# 原文摘录:
= = =

Kafka创建topic时可以指定topic的partition个数,每个broker按照自己分到的topic的partition创建对应的log。其中每个log由多个LogSegment组成,每个LogSegment以本LogSegment的第一条message为索引供segments管理,如图:

image.png

其中LogSegment的组成如下:

class LogSegment(val log: FileMessageSet, 
                 val index: OffsetIndex, 
                 val baseOffset: Long, 
                 val indexIntervalBytes: Int,
                 val rollJitterMs: Long,
                 time: Time) extends Logging {
……
}

其中FileMessageSet通过设定设定segment之内的start和end来读取segment内的文件,OffsetIndex是segment里面的message索引,它并不是每条message建立索引,而是间隔log.index.interval.bytes条message添加一条索引,即如下图所示:

image.png

因此查找一条记录的话,如果给定topic,partition和offset,则分2步完成:

1)快速定位segmentfile

先定位位于哪个segmentfile,因为segments是由ConcurrentSkipListMap组成的一个跳跃表,即:

image.png

通过跳跃表快速定位到位于哪个segment file

2)segment file中查找msg chunk

然后通过稀疏索引的方式进行二分查找,查找到对应的索引块:

class OffsetIndex(@volatile var file: File, val baseOffset: Long, val maxIndexSize: Int = -1) extends Logging {
/**
 * Find the slot in which the largest offset less than or equal to the given
 * target offset is stored.
 * 
 * @param idx The index buffer
 * @param targetOffset The offset to look for
 * 
 * @return The slot found or -1 if the least entry in the index is larger than the target offset or the index is empty
 */
private def indexSlotFor(idx: ByteBuffer, targetOffset: Long): Int = {
  // we only store the difference from the base offset so calculate that
  val relOffset = targetOffset - baseOffset
  // check if the index is empty
  if(entries == 0)
    return -1
  // check if the target offset is smaller than the least offset
  if(relativeOffset(idx, 0) > relOffset)
    return -1
  // binary search for the entry
  var lo = 0
  var hi = entries-1
  while(lo < hi) {
    val mid = ceil(hi/2.0 + lo/2.0).toInt
    val found = relativeOffset(idx, mid)
    if(found == relOffset)
      return mid
    else if(found < relOffset)
      lo = mid
    else
      hi = mid - 1
  }
  lo
}
}

LogManager的启动

第一步:根据每个kafka配置的log目录,重建logs。

= = =

# 所附数据:
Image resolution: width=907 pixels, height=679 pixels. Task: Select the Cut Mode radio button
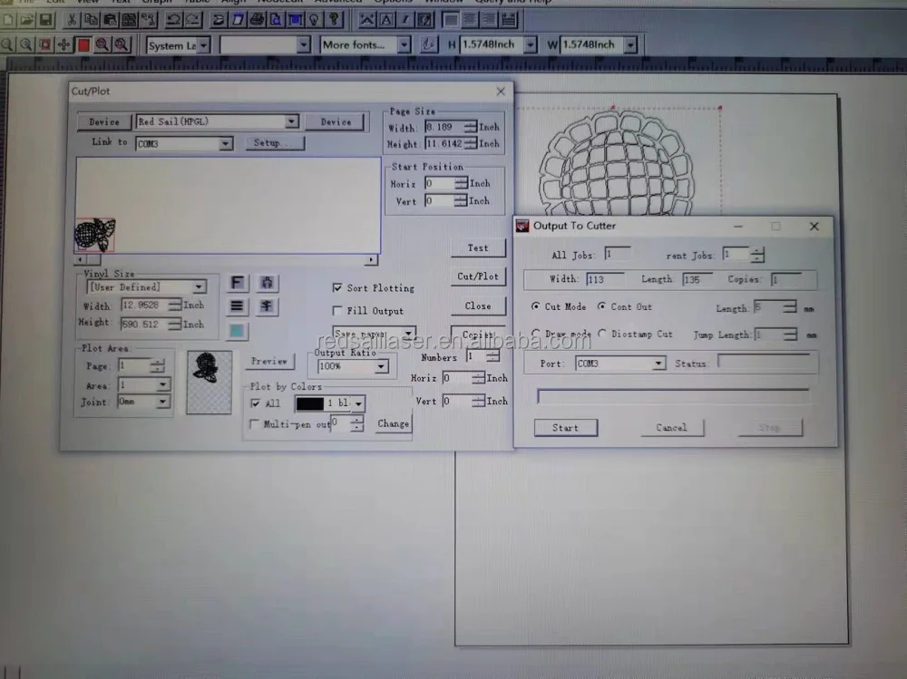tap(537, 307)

= = =

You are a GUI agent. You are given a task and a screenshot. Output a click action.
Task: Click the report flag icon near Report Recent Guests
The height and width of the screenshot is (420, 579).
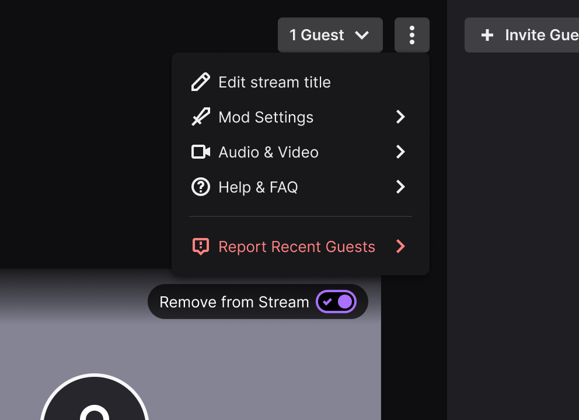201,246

= = =

# 操作要求:
A. 请逐字照录关于Kafka日志查找的原文中，以含有“if(found == relOffset)”的文字开头、以“第一步:根据每个kafka配置的log目录,重建logs。”收尾的那一部分。
B. 所附数据中哪些行含有字符串“width”？请找出每一行并原样抄出，区分大小写。

# 逐题答案:
A.
if(found == relOffset)
      return mid
    else if(found < relOffset)
      lo = mid
    else
      hi = mid - 1
  }
  lo
}
}

LogManager的启动

第一步:根据每个kafka配置的log目录,重建logs。

B.
Image resolution: width=907 pixels, height=679 pixels. Task: Select the Cut Mode radio button
The height and width of the screenshot is (420, 579).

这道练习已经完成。